Argentina’s securities regulator, the Comisión Nacional de Valores (CNV), has introduced a new regulatory framework for virtual asset service providers (VASPs) as of March 13. This new resolution, numbered 1058, is a significant move to enhance the compliance standards governing VASP operations, following the enactment of Law 27.739, which entrusted the CNV with the oversight of VASPs.

The comprehensive compliance requirements mandate VASPs to maintain detailed documentation, robust security plans, and specified reserve fund levels for each class of VASP. Furthermore, operators are required to provide disclosures regarding operational risks to enhance user awareness and protection, ensuring a more transparent ecosystem for customers.

In conjunction with these developments, the resolution revises the existing anti-money laundering and counter-terrorism financing (AML/TF) policies. These changes aim to align with the standards set by the Financial Action Task Force (FATF), reflecting a commitment to global regulatory norms.

A key aspect of the new resolution is the asset segregation requirement, which mandates that customer funds be kept separate from those of the exchange. This measure is designed to protect customers from potential crises akin to the FTX collapse.

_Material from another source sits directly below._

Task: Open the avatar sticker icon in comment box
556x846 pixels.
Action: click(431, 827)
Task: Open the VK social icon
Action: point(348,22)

Notably, while Brazil considered a similar provision, it did not pass due to concerns about inhibiting industry innovation.

The CNV actively collaborated with stakeholders in the cryptocurrency sector to shape the newly introduced regulations. Roberto Silva, President of the CNV, emphasized their dedication to crafting effective regulations that adhere to legal standards while fostering innovation without imposing unnecessary burdens on the industry. However, criticism has emerged regarding the lack of clarity on tax implications for digital assets, suggesting an inequitable treatment compared to conventional investments.

The new VASP regulations will come into effect on December 31, 2025, requiring all VASPs operating in Argentina to comply with these updated standards by that date, thus paving the way for a more regulated and secure virtual asset environment.

The introduction of regulation 1058 by Argentina’s CNV marks a significant advancement in the oversight of virtual asset service providers. This comprehensive framework aims to enhance compliance, improve user protection, and align with international standards while addressing industry concerns. The asset segregation requirement is a noteworthy addition to safeguard customer funds, although criticisms regarding tax regulations highlight ongoing challenges. As the implementation date approaches, VASPs in Argentina must prepare to adapt to these new structures to continue operating in a regulated environment, reflecting a broader trend towards increased scrutiny and governance in the cryptocurrency space.